Con lo scoppio della Seconda Guerra Mondiale il lavoro dello scultore subì un brusco arresto, e alcune commissioni si risolsero in un definitivo annullamento, come nel caso del grande gruppo con la Deposizione destinato alla chiesa sotterranea della Stazione Termini.
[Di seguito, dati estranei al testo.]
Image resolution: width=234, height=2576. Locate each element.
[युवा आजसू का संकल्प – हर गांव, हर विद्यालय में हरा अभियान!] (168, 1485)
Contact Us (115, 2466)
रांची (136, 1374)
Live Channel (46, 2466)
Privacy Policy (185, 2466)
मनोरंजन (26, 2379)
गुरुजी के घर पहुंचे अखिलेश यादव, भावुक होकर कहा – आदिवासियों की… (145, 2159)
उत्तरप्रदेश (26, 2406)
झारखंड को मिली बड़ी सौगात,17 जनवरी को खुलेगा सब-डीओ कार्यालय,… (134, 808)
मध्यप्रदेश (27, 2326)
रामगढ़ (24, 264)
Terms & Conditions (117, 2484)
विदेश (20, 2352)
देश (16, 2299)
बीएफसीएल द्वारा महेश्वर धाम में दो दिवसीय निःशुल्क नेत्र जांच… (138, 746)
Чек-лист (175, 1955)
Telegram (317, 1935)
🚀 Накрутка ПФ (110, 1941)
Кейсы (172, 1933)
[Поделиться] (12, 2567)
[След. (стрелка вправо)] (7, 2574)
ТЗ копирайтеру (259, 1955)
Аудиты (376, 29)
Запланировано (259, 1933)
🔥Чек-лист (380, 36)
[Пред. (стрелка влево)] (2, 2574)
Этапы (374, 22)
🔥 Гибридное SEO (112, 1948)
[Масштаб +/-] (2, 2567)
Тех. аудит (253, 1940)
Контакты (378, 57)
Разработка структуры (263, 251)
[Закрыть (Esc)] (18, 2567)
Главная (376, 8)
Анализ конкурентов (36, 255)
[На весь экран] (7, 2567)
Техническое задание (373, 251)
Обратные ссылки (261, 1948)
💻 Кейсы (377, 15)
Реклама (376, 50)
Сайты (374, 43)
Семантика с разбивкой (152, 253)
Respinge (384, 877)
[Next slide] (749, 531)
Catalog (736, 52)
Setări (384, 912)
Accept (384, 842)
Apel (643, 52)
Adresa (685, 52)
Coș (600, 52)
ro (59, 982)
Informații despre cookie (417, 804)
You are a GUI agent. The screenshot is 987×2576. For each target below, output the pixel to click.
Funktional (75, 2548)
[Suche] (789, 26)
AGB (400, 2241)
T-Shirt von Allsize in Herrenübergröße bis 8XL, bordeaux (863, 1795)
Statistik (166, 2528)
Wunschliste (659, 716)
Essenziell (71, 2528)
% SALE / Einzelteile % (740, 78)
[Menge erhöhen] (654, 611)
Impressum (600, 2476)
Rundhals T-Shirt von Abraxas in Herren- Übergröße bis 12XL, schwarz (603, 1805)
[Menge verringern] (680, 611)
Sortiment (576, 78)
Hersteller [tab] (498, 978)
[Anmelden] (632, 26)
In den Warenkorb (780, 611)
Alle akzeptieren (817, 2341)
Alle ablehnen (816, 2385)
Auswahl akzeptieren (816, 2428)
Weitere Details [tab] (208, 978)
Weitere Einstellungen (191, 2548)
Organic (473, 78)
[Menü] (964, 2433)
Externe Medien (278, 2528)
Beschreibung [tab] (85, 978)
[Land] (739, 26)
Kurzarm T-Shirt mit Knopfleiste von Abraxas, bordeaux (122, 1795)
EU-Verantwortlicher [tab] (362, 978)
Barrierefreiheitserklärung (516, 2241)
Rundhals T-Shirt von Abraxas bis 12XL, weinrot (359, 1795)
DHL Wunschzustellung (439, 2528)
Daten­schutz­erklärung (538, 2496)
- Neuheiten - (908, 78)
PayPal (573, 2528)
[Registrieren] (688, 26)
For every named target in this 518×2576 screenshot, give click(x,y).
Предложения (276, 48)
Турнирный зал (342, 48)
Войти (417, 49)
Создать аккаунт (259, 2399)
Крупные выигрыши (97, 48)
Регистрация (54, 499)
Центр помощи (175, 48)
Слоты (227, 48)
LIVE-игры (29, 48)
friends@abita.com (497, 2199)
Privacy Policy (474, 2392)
Al 1943 risale l’assegnazione della cattedra di scultura presso l’Accademia di Belle Arti di Roma, carica che mantenne fino al 1958, accrescendo in quegli anni la frequenza dei soggiorni di ritiro presso Anticoli Corrado.

La stagione della ricostruzione post-bellica segnò per Selva un periodo di nuove committenze legate prevalentemente all’ambito ecclesiastico, improntate ad un serrato confronto con la tradizione seppur votate ad una più prosaica semplificazione, come ravvisabile nel grandioso Sant’Eugenio nell’abside dell’omonima Basilica terminato nel 1951. Con l’avanzare dell’età divenne sempre più preziosa la collaborazione e il sostegno dei figli Bernardo e Sergio, che aiutarono il padre a portare a compimento le ultime grandi opere monumentali come il gruppo con la Morte di San Benedetto per l’abbazia di Montecassino (bronzo, 1952-1953, in loco).

Morì a Roma il 20 ottobre 1970.

Formatosi sull’esempio bistolfiano, improntato ad un’arte caratterizzata dalla rielaborazione della lezione classica fusa con una sensibilità moderna dalla forte valenza simbolica, le prime opere dello scultore mostrano il raffinato linearismo di gusto internazionale, come può osservarsi in Sfinge (marmo, 1914, collezione privata), esposta alla Biennale di Venezia del 1914, che spicca per il rigore delle forme tornite.

In una fase più matura della propria carriera Selva si interessò con fervente impegno ai rapporti tra figura umana, architettura e ambiente esterno, apprezzabile nei quattro Atleti scolpiti tra il 1928 e il 1930 per lo Stadio dei marmi al Foro Mussolini di Roma, evocanti un eroico classicismo.

Ma il genere che Selva in assoluto predilesse, e che frequentò assiduamente durante tutta la propria carriera, fu quello del ritratto, nel quale plasmò opere soffuse di toccante intimismo, sensibilità e finezza di esecuzione, plasmando ritratti che spesso risentivano della plastica antica, come nel caso di Camilla (bronzo, 1914, Roma, Galleria Nazionale d’Arte Moderna), accostata dalla critica al vigore di un bronzo di scavo romano.